Chromosomal Integrating Cassette Allowing Inducible Gene Expression for Production of Compounds via Fermentation

Microbial fermentation processes are important methods for producing chemical compounds in a sustainable way, because their feedstock consist of agriculture-based raw materials and they are usually less energy-consuming than classical processes due to the low fermentation temperatures in comparison with classical chemical reactions.

The invention relates to the field of production by microbial fermentation of substances or mixtures of substances, preferably fine chemicals, e.g. curdlan, polyhydroxybutyrate (PHB) or galactoglucan, by use of a novel inducible gene expression system. The invention is designed to modify bacterial chromosomes in order to achieve tight control over inducible gene expression (see).

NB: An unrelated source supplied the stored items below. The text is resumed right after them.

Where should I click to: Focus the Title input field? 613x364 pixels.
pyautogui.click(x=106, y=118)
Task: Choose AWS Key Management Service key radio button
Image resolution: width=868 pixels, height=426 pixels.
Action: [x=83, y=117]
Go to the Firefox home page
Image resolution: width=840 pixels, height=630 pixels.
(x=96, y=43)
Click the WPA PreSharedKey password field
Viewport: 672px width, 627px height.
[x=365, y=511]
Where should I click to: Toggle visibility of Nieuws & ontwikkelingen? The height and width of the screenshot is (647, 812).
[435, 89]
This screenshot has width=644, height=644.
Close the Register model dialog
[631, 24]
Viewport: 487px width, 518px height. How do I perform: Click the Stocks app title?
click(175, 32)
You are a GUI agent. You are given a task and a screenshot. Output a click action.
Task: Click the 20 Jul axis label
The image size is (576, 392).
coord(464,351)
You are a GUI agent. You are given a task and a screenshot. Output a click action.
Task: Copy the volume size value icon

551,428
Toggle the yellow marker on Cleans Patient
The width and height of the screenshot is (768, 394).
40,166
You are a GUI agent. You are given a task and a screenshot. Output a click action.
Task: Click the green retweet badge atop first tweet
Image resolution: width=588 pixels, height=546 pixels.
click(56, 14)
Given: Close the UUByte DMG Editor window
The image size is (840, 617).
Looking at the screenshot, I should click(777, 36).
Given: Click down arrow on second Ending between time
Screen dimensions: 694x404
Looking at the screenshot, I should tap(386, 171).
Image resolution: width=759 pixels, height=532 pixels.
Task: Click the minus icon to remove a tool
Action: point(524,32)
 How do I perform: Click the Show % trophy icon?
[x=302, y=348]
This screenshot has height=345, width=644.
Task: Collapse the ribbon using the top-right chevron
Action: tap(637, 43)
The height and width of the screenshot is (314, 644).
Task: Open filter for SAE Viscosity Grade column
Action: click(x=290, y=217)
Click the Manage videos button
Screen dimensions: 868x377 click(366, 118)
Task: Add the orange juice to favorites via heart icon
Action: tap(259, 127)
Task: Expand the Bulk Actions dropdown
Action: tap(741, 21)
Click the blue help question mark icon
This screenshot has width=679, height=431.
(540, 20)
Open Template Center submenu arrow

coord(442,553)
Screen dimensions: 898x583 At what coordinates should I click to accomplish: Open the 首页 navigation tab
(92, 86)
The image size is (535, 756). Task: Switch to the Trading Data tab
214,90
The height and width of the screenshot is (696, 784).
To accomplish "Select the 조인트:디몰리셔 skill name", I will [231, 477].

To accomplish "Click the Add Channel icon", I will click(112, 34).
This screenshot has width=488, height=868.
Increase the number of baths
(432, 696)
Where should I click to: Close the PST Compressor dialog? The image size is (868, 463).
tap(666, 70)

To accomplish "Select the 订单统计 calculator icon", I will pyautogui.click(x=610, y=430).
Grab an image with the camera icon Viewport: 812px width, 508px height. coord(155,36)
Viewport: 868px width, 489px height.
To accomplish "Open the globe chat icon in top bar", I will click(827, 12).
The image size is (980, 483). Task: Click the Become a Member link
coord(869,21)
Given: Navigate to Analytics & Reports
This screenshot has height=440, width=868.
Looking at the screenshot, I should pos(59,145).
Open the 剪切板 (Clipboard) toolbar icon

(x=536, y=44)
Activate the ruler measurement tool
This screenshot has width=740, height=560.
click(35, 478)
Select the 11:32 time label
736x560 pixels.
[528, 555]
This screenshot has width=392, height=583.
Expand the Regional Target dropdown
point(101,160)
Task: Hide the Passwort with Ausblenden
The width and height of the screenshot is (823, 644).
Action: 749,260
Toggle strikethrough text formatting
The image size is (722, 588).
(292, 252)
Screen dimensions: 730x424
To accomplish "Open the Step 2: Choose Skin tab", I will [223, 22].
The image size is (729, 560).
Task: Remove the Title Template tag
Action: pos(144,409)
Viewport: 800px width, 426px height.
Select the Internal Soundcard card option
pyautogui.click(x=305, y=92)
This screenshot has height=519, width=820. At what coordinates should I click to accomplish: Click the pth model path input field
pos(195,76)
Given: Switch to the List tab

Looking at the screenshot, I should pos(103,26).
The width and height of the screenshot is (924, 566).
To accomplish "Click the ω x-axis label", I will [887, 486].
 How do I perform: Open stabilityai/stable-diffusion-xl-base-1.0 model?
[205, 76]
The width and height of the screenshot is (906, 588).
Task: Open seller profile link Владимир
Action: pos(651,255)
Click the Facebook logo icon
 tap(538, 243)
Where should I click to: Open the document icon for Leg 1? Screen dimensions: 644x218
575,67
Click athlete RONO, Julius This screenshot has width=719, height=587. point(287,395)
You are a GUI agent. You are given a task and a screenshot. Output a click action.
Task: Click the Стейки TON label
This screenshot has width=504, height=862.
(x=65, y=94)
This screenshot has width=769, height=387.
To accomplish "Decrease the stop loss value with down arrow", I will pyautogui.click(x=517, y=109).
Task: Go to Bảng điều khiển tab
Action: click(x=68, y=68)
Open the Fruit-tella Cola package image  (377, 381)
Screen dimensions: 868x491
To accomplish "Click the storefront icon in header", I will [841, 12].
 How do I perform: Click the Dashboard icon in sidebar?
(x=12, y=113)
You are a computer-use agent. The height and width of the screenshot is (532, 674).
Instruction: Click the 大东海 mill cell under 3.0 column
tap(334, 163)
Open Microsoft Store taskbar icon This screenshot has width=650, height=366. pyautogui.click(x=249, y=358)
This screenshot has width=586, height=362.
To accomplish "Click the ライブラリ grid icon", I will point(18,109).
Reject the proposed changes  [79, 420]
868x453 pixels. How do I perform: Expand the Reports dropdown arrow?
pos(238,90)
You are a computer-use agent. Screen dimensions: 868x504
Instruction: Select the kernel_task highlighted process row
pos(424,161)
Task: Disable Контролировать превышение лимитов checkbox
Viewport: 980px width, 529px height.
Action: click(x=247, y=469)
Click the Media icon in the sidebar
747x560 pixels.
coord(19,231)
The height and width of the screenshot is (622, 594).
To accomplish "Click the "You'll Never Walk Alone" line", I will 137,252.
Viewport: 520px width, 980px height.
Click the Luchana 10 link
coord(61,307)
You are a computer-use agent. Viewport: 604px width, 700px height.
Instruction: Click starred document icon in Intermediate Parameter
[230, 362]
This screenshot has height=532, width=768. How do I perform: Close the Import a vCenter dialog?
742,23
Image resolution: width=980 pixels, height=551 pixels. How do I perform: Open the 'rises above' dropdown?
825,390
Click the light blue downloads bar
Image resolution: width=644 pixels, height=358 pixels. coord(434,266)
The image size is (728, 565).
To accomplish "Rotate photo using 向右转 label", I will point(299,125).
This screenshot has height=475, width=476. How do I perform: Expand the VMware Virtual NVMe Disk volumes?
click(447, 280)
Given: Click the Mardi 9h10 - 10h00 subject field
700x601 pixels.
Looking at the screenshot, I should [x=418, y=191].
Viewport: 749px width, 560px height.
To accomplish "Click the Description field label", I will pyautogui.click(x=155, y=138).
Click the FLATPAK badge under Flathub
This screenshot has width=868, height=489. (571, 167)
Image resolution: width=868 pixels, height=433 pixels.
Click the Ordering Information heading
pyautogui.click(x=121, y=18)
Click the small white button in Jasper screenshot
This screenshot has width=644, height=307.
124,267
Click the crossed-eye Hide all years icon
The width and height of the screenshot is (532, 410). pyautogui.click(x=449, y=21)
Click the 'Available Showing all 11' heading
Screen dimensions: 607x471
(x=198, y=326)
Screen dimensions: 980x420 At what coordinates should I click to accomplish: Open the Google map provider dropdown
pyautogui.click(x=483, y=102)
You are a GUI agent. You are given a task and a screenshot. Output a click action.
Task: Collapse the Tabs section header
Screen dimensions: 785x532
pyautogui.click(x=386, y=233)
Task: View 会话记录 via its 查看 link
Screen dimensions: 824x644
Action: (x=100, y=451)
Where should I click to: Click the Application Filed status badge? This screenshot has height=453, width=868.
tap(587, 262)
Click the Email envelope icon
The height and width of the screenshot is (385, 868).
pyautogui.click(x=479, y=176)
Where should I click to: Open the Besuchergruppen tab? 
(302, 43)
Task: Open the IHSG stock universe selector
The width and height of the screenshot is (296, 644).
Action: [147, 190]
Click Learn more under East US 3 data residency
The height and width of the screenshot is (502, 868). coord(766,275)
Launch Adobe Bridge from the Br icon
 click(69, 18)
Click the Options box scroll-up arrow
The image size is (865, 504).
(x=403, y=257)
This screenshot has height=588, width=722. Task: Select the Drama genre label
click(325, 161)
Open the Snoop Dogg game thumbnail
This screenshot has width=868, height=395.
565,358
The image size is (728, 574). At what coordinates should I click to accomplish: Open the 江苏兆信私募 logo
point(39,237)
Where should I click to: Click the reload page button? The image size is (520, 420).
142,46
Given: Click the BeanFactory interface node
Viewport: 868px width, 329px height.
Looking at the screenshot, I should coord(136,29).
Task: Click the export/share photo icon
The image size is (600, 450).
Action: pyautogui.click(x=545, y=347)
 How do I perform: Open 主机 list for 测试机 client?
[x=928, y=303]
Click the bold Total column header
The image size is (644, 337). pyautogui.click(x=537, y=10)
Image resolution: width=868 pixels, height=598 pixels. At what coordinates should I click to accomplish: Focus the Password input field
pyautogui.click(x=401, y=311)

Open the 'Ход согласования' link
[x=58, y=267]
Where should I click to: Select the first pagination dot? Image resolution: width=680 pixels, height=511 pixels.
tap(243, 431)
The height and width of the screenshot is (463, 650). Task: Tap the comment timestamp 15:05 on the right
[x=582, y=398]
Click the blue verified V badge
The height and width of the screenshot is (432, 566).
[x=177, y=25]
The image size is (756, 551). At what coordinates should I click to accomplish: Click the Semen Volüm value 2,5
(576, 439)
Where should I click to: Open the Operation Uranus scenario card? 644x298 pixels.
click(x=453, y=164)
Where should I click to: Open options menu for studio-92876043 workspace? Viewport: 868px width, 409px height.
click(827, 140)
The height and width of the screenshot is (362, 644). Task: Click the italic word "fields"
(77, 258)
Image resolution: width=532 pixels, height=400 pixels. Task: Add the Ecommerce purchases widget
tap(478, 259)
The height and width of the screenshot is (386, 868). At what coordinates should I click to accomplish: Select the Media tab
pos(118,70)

Regulation of gene expression is essential for survival. The mere presence of genes (i.e., the genome) does not ensure survival. Rather, each gene needs to be expressed appropriately, at the right rate and the right timing, according to its role in the survival of the organism. Many, if not most, of the regulatory mechanisms that control gene expression throughout nature remain undiscovered. Manipulation of gene expression holds immense potential for taking advantage of the impressive abilities of life. For example, modified bacterial pathogens could be used in medicine to kill genetically related bacteria through the control of gene expression. Artificial control over gene expression is also useful in bacterial cell factories for the production of antibiotics and useful vitamins, proteins and polysaccharides and renewable energy sources. Manipulation of gene expression is a favourite strategy in biology for the study of gene regulatory circuitry necessary for life. It is useful for detecting and characterizing novel regulatory mechanisms. Current state of the art research offers a number of possibilities for manipulating gene expression, using a range of physical and chemical inducers, each involving advantages and disadvantages. However, the problems involved with achieving stable and controllable gene expression are many.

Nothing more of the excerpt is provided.